Old Problem, New Relevance

Since the beginning of the internet, there has been a change in trust. Previously, you had certain publishers with a good reputation who acted as gatekeepers for the content provided in books. With the rise of the internet, everybody can share content on websites, so there is no longer a double-checking system. However, many people do not realize this change. Many people have transferred their trust from books to websites. Nowadays, it is not considered valid for many if they cannot find certain information on Google. Or, if they see different information, they might think that the person who provided it is automatically wrong. This shift in trust began much earlier and will only be further stressed by these large language models because now it is easier to publish new content since a person does not need to write the text manually. There are also some more fundamental problems we have to discuss.

Further support for critical thinking would be necessary. People should always ask, “What is the source behind that?” Often, articles do not have a concrete citation where the information comes from, and that is a big problem. However, that concept is also limited. Previously, some major publishers were known to be trustworthy. Nowadays, many different and changing actors exist, so it is not always easy to validate a reliable source.

Additionally, more training in analytical thinking would be important. I think you should question the assumptions in texts: Do I have specific domain knowledge that allows me to trust these assumptions? Or might they introduce some strange assumptions about certain topics that I believe? Also, consider deconstructing arguments: Are they logically coherent, or are there mistakes or odd logical conclusions?

In that context, language models could also be helpful as a sort of debate partner because I could challenge them just as I would challenge a human. If someone writes text, I could ask, “Is that true? What do you think about that?” It is an interesting possibility to have a language model to discuss with. Of course, you must remember that the knowledge is limited to specific topics and might be censored in certain areas or a bit biased, but at least it is a reasonable attempt to train critical thinking. Of course, you should also rely on humans for that. Sometimes, finding someone who wants to discuss a specific topic with you is not easy.
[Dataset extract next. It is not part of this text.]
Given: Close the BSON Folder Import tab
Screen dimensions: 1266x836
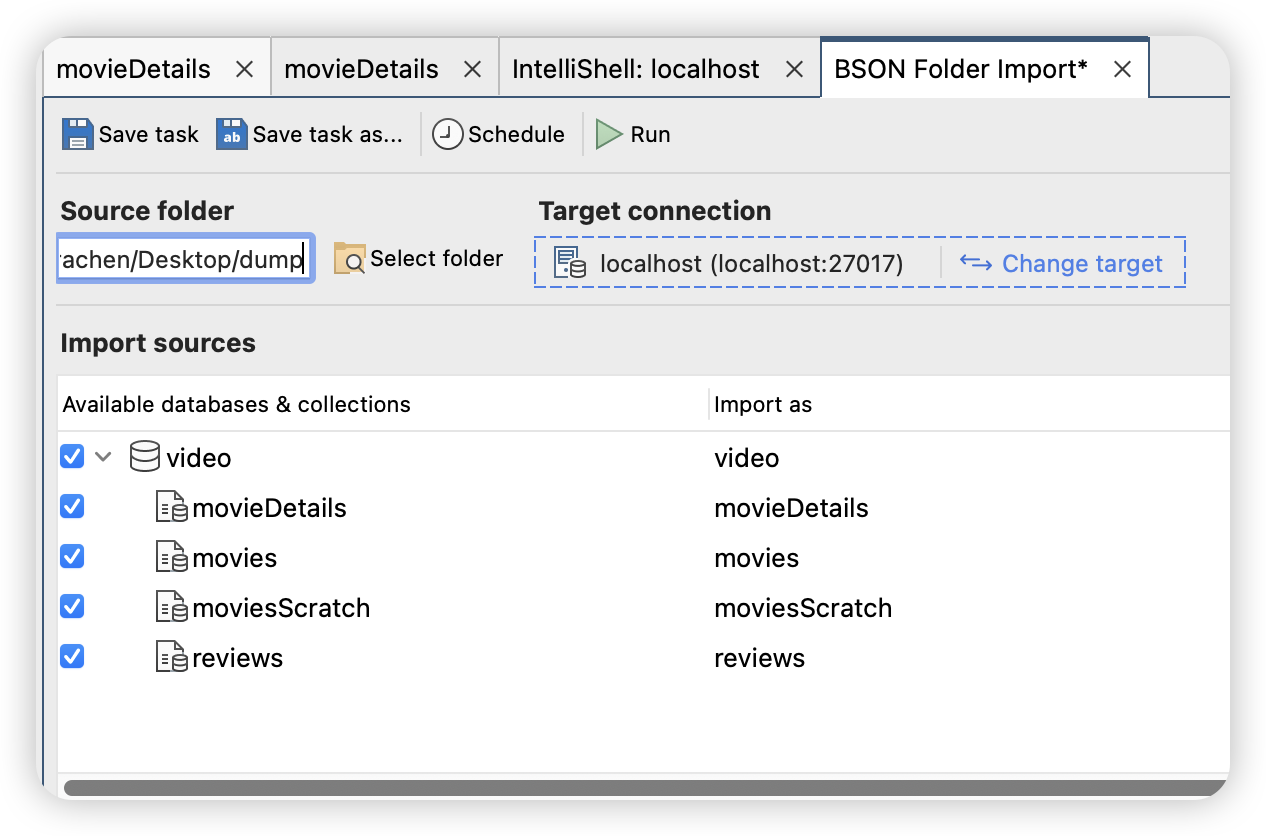Looking at the screenshot, I should coord(1123,69).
Additionally, the problem nowadays is that time is really limited, and we have moved toward an attention economy. If I produce a new text, I get attention. However, it is not as valued if I do more validation or try to improve the content. Google search uses freshness as critical factor for their ranking. That is why we get a lot of new content but not much quality content over time. It would be good to invest more effort to support quality content.

Also, paying more for the content we read and use would be a good idea because otherwise, it is not easy for content creators to perform this verification. For example, if you let ChatGPT quickly write a text, it does not require much time and attention, but if you do proper validation, you need more time to improve the quality iteratively, and these changes are not always visible.
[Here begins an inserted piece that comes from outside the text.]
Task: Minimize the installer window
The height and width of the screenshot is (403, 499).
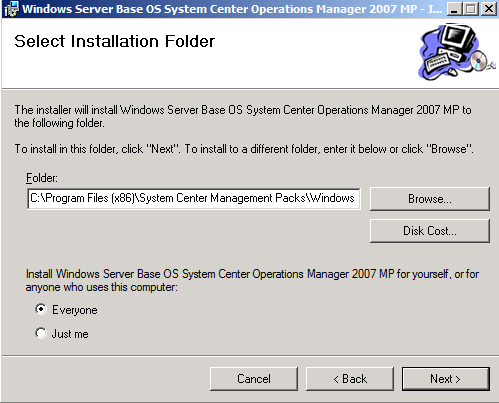Action: pos(454,9)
Finally, we should also get more information about the algorithm that decides what we see. In the end, these algorithms have a lot of power because we read this information and build our worldview around it. The economic interests of Google as an advertisement platform are not always aligned with our social interests, so they have no interest in sharing these algorithms. These algorithms should be given more legal force to be published, and it should be possible for users to decide which information they want to have about a certain topic.

Currently, as a user, you can design your information channels. For example, you can use RSS Reader to get news from selected trustworthy sites. You can also use apps like FreeTube or Newpipe to get specific YouTube videos based on your decisions instead of the ones recommended. Especially if you want new information, it is not easy to avoid these search engines altogether because building your own search engine is a huge challenge. In that context, it is senseful to use more socially reliable search engines like DuckDuckGo. However, you still face the problem of being somewhat dependent on these providers. Complex decisions are never possible without trust.